(Work request)
Every entry must appear in the answer exactly as it does here.

START Material for this exercise

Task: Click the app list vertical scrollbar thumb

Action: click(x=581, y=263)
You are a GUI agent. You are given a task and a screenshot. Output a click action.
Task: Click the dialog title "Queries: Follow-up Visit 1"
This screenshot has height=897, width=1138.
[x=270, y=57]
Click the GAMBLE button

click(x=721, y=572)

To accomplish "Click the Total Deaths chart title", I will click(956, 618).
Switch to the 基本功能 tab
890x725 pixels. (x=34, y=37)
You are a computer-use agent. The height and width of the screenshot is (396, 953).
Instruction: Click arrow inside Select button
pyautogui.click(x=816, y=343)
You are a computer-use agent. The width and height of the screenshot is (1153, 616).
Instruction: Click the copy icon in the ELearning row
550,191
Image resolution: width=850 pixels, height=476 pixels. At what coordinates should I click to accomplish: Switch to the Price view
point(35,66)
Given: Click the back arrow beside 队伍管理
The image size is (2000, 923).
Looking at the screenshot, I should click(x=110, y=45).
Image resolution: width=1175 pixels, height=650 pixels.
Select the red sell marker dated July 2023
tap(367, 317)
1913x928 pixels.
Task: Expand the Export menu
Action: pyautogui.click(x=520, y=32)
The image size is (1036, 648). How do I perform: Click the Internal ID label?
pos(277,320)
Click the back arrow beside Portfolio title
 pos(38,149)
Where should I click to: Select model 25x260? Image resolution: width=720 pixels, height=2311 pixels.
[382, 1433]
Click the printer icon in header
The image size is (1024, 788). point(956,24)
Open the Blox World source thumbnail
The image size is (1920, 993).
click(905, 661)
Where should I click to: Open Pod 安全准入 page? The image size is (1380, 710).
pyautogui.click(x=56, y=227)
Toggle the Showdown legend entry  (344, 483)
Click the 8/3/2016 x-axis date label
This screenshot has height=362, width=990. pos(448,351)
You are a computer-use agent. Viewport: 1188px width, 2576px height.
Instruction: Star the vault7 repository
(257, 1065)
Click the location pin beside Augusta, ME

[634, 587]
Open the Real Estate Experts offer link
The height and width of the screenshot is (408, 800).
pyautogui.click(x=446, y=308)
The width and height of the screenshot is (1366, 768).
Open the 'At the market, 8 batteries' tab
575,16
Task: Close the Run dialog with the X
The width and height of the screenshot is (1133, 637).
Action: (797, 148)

END Material for this exercise

(Expected output)
Task: Click the app list vertical scrollbar thumb

Action: click(x=581, y=263)
You are a GUI agent. You are given a task and a screenshot. Output a click action.
Task: Click the dialog title "Queries: Follow-up Visit 1"
This screenshot has height=897, width=1138.
[x=270, y=57]
Click the GAMBLE button

click(x=721, y=572)

To accomplish "Click the Total Deaths chart title", I will click(956, 618).
Switch to the 基本功能 tab
890x725 pixels. (x=34, y=37)
You are a computer-use agent. The height and width of the screenshot is (396, 953).
Instruction: Click arrow inside Select button
pyautogui.click(x=816, y=343)
You are a computer-use agent. The width and height of the screenshot is (1153, 616).
Instruction: Click the copy icon in the ELearning row
550,191
Image resolution: width=850 pixels, height=476 pixels. At what coordinates should I click to accomplish: Switch to the Price view
point(35,66)
Given: Click the back arrow beside 队伍管理
The image size is (2000, 923).
Looking at the screenshot, I should click(x=110, y=45).
Image resolution: width=1175 pixels, height=650 pixels.
Select the red sell marker dated July 2023
tap(367, 317)
1913x928 pixels.
Task: Expand the Export menu
Action: pyautogui.click(x=520, y=32)
The image size is (1036, 648). How do I perform: Click the Internal ID label?
pos(277,320)
Click the back arrow beside Portfolio title
 pos(38,149)
Where should I click to: Select model 25x260? Image resolution: width=720 pixels, height=2311 pixels.
[382, 1433]
Click the printer icon in header
The image size is (1024, 788). point(956,24)
Open the Blox World source thumbnail
The image size is (1920, 993).
click(905, 661)
Where should I click to: Open Pod 安全准入 page? The image size is (1380, 710).
pyautogui.click(x=56, y=227)
Toggle the Showdown legend entry  (344, 483)
Click the 8/3/2016 x-axis date label
This screenshot has height=362, width=990. pos(448,351)
You are a computer-use agent. Viewport: 1188px width, 2576px height.
Instruction: Star the vault7 repository
(257, 1065)
Click the location pin beside Augusta, ME

[634, 587]
Open the Real Estate Experts offer link
The height and width of the screenshot is (408, 800).
pyautogui.click(x=446, y=308)
The width and height of the screenshot is (1366, 768).
Open the 'At the market, 8 batteries' tab
575,16
Task: Close the Run dialog with the X
The width and height of the screenshot is (1133, 637).
Action: (797, 148)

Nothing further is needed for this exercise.